На дистанции семидесяти с лишним лет ни поэт, ни потомки Бибикова, конечно, уже не различают многих подробностей. Однако предание о чувстве к принцессе сохранилось. Доказательство тому и несомненный факт опалы Бибикова, продлившейся около года. Потом, как отмечалось, императрица «уважала Бибикова и уверена была в его усердии, но никогда его не любила» (эта пушкинская фраза, открывающая 8-е «Замечание о бунте», затем ведь иллюстрируется холмогорской историей!).
Донесение генерала, о котором упоминает его сын, конечно, существовало в письменном виде, но не сохранилось даже среди секретнейших бумаг об «известном семействе». Не значится оно и среди солидного комплекса писем и депеш, полученных царицей в разные годы. Эта лакуна (отмеченная еще Стасовым) сама по себе говорит о стремлении царицы скрыть, уничтожить «ненужный» документ, объективно выдвигающий на передний план другую «привлекательную персону» царских кровей.
Что же была это за персона? Поэт вслед за книгой о Бибикове и семейными преданиями называет принцессу Екатерину.

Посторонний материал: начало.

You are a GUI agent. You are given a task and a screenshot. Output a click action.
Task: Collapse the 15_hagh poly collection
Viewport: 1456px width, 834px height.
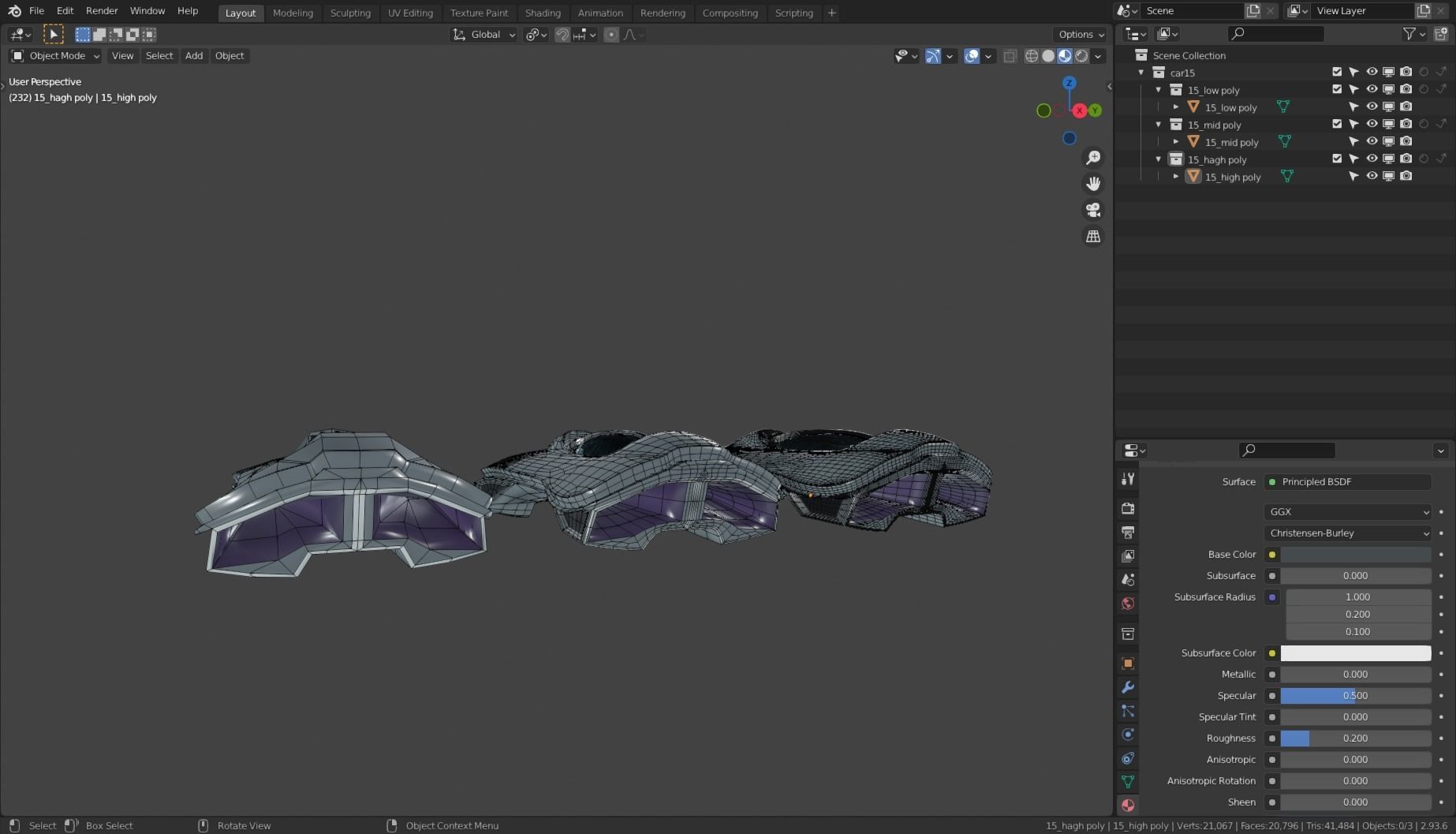point(1159,159)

Конечно, Бибиков мог влюбиться в девушку, о которой всего за полгода до того говорилось (в докладе коменданта от 8 мая 1762 г.), что она «сложения больного и почти чахоточного, а притом несколько и глуха, и говорит немо и невнятно, и одержима всегда болезненными припадками, нрава очень тихого». В то же время Бибиков-сын утверждает, что его отец доносил императрице «о разуме и дарованиях» принцессы. Разнообразные же источники постоянно отмечают ум и красоту другой — младшей принцессы Елисаветы. В только что цитированной записке коменданта от 8 мая 1762 г. сообщается, что 19-летняя Елисавета «росту женского немалого, и сложения ныне становится плавного, нраву, как разумеется, несколько горячего…». Пять лет спустя, в 1767 г., архангельский губернатор доносит: «Дочери (принца) большая, Екатерина, весьма косноязычна и глуха, зачем и ни в какие разговоры не вступает, а притом, как лекарь мне объявил, что и больна гастрическими припадками… а меньшая, Елисавета, как и меньший сын Алексей, наиболее понятливы». Сверх того Стасов цитирует английскую записку о Брауншвейгском семействе (составленную в 1780 г. и хранящуюся в Британском музее), где отмечается, что одна из принцесс «очень хороша собою».